Vegan Sources of Potassium
Getting enough potassium on a plant-based diet is entirely achievable - but knowing which foods to prioritise makes the difference. This guide covers the best vegan sources of potassium, why it matters for heart health, blood pressure regulation, muscle contraction and fluid balance, and how to make sure you hit your targets every day.
- Why Potassium matters: heart health, blood pressure regulation, muscle contraction and fluid balance
- Top plant sources: sweet potato, avocado, banana, spinach, lentils
- Recommended daily intake: 3,500mg - vegan diets are typically high in potassium
- All sources are 100% plant-based and vegan
- Pairing tips included to maximise absorption
Top Vegan Sources of Potassium
- sweet potato
- avocado
- banana
- spinach
- lentils
- kidney beans
- coconut water
- tomatoes
- beet greens
- white beans
Recommended daily intake: 3,500mg - vegan diets are typically high in potassium
Frequently Asked Questions
Yes - with planning.

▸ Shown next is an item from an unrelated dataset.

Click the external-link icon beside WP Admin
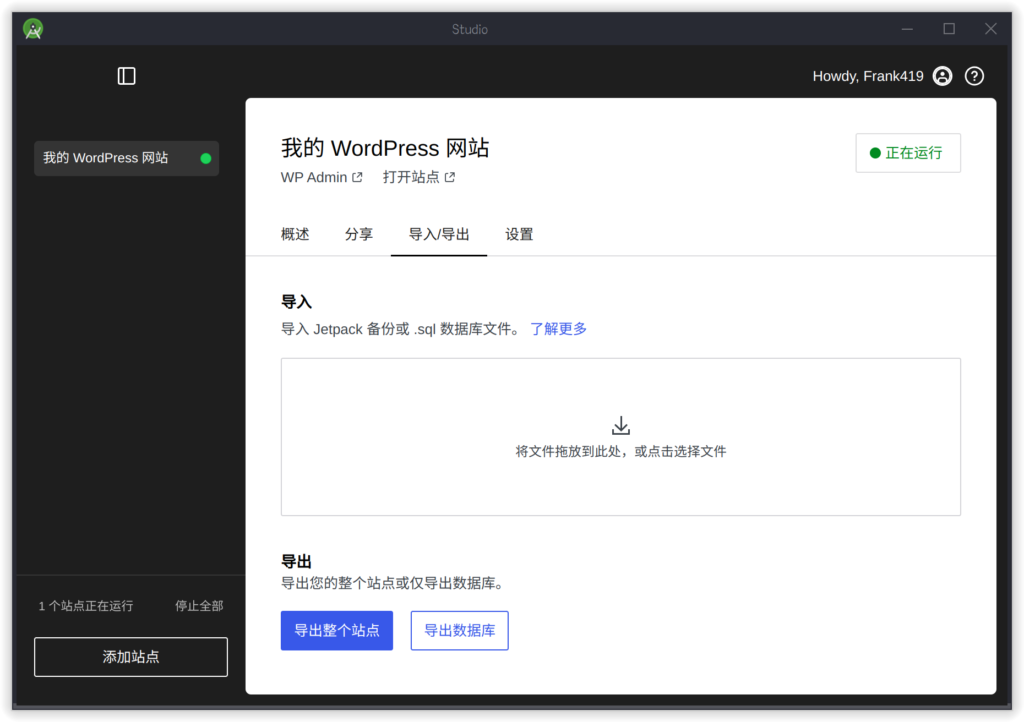 point(359,176)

The best vegan sources of potassium include: sweet potato, avocado, banana, spinach, lentils.
Potassium deficiency can cause fatigue, reduced immune function and long-term health complications. The recommended daily intake is 3,500mg - vegan diets are typically high in potassium. Regular blood tests are the most reliable way to monitor levels.
It depends on the specific nutrient. Vitamin B12 and vitamin D are strongly recommended as supplements for all vegans. Other nutrients like potassium can typically be met through diet if planned well.
The richest plant sources of potassium are: sweet potato, avocado, banana, spinach, lentils, kidney beans, coconut water, tomatoes, beet greens, white beans.